UNIT 11.7 Neurobehavioral Testing in Humans (W. Kent Anger, Diane S. Rohlman, and Daniel Storzbach, Oregon Health Sciences University, Portland). The evaluation of the effects of chemical exposures on humans is a worldwide concern, and most chemicals have not been evaluated for neurotoxic effect. Human neurobehavioral research or clinical evaluations of populations exposed to chemicals must be carefully planned and structured. This unit describes the steps required to create such a study, select the appropriate measures, and evaluate the results.

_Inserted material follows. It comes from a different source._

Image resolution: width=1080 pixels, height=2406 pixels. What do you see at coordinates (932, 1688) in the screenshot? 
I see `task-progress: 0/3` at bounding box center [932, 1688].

UNIT 10.7 Immunocytochemical Analysis of Cyclic Nucleotides (J. deVente and H.M.W. Steinbusch, Maastricht University, Maastricht, The Netherlands). Visualization of second messenger molecules is a powerful approach for studying the role of second messengers in relation to the (sub)cellular localization and/or kinetics of the second messenger response. This unit describes the appropriate fixation procedures for cAMP and cGMP and the use of specific antibodies to localize these molecules.

UNIT 11.6 Risk Assessment and Neurotoxicology (William Slikker, Jr., National Center for Toxicological Research/Food and Drug Administration, Jefferson, Ark.). Risk assessment refers to the use of toxicological data to define the relationship between exposure to an agent and an adverse health outcome. This unit describes the factors involved in the study and evaluation of neurotoxicants to assess the risks associated with exposure.